__Task__.
Return each line of the records below that contains the word "width".

--- START ---

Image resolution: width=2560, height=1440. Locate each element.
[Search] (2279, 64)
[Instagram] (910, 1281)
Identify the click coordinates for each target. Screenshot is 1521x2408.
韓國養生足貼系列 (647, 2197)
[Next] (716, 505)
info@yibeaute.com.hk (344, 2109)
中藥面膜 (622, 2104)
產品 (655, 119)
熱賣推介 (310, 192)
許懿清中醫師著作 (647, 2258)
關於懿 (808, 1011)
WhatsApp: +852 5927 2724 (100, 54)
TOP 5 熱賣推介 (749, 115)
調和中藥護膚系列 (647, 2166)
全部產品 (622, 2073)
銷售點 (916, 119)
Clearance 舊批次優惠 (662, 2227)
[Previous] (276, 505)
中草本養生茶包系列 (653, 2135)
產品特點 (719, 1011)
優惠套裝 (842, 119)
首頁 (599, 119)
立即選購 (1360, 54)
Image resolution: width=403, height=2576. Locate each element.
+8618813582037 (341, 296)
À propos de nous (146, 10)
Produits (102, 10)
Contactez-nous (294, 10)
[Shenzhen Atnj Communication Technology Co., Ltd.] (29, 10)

--- END ---

__Expected answer__.
Image resolution: width=2560, height=1440. Locate each element.
Image resolution: width=403, height=2576. Locate each element.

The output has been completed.